Single Digit Inflation For five Years: Now The Challenge Is To Get Out Of ‘Lowflation Trap’

By W.A Wijewardena –

Dr. W.A. Wijewardena

Dr. W.A. Wijewardena

Driving down CCPI through administrative measures

When the annual enhance in the price of living of typical consumers in Colombo and suburbs declined from three.5% in September to 1.six% in October 2014, the Central Bank could not hide its joy. In its press release on Inflation in October, the Bank has said that ‘inflation has declined significantly in October’ (obtainable at: Inflation declines significantly in October).

In additional elaborating this claim, the Bank has stated that “Inflation, as measured by the change in the Colombo Consumers’ Value Index (CCPI) (2006/07=100), which is computed by the Division of Census and Statistics, decreased from 3.5 per cent recorded in September 2014 to 1.six% in October 2014, on a year-on-year (YoY) basis, which is the lowest considering that November 2009”.

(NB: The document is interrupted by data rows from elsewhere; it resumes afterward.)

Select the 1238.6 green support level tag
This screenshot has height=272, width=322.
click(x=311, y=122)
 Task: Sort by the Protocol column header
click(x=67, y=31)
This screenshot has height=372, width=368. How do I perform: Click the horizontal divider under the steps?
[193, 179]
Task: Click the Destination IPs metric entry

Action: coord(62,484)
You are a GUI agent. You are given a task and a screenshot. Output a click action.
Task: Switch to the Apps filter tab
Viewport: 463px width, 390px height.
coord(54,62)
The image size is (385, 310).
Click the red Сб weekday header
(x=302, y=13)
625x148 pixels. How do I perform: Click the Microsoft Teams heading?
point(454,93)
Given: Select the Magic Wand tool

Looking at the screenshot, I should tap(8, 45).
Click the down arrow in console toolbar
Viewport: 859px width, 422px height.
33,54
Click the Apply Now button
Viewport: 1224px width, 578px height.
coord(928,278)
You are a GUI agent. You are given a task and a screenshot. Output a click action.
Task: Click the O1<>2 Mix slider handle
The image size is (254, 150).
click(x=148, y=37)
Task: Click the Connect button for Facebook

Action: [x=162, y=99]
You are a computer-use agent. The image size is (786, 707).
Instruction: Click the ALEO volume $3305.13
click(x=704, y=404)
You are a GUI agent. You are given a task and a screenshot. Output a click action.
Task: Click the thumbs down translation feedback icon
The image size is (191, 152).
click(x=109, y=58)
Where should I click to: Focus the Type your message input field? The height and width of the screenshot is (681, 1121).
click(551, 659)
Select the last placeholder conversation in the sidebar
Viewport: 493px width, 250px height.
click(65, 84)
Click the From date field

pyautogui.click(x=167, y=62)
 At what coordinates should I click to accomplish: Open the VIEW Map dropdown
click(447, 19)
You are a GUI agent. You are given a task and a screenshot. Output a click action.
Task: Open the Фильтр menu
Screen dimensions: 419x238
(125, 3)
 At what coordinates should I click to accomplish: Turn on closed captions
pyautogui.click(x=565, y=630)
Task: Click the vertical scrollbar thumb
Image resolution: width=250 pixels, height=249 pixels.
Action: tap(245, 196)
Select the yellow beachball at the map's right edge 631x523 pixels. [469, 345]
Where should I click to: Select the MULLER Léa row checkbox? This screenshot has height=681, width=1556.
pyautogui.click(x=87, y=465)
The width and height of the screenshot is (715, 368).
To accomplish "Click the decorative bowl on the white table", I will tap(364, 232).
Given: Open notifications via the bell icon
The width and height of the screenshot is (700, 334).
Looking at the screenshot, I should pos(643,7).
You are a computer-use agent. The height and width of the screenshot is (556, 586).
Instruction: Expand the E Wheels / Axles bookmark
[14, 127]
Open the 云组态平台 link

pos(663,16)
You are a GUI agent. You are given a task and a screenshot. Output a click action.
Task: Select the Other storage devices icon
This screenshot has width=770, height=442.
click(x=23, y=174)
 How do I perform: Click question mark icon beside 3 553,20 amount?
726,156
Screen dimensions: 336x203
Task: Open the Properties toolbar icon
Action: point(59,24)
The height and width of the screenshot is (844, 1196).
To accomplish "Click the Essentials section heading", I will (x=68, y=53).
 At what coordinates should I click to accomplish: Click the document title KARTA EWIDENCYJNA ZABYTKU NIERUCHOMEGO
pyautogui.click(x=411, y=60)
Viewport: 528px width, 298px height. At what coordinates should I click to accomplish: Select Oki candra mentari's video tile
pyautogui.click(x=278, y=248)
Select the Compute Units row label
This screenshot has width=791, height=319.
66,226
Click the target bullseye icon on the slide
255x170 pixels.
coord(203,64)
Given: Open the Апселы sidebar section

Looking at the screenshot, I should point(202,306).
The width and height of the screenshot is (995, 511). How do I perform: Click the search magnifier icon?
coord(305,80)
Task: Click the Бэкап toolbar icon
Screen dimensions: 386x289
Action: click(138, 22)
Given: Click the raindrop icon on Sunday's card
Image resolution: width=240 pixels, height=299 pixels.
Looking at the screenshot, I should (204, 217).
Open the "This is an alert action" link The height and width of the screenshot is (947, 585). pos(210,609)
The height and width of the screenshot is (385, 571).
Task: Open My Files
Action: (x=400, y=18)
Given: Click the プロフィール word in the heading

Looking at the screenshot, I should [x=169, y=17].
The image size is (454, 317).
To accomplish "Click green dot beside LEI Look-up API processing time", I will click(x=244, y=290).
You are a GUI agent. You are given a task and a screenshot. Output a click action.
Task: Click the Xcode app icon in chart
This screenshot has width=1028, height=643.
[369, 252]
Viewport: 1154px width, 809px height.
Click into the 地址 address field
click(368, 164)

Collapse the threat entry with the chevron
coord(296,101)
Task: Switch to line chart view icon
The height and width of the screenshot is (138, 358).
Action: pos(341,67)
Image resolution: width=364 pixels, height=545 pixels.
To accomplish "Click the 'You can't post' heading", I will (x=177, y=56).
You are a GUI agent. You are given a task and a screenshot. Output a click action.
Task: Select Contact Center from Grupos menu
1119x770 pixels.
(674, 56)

The downward revision of the ‘electricity tariff by 25% supported by comparable reduction in costs of LP gas, petrol and diesel’ by means of administrative decisions by the government in the last two months have been the primary motives for this decline in the price of living, according to the Central Bank. Because the products beneath reference together with rent on homes and water bills have a high weight of 24% in CCPI, even a minor reduction in the costs can result in a substantial fall in the all round CCPI worth in a specific month.

Hence, even though there was a marginal enhance in the food and non-alcoholic beverages in October, such improve could not influence the general index value regardless of it has a share at 41% in the index. Yet, the total expenditure which a customer has to incur in order to get the basket of goods and solutions in CCPI has improved, according to values provided by Division of Census and Statistics or DCS, from Rs. 49,259 a year ago to Rs. 50,070 in October 2014. However, the expenditure on this basket in September 2014 amounted to Rs. 50,881 and therefore there is a slight easing of the cost of living in October 2014.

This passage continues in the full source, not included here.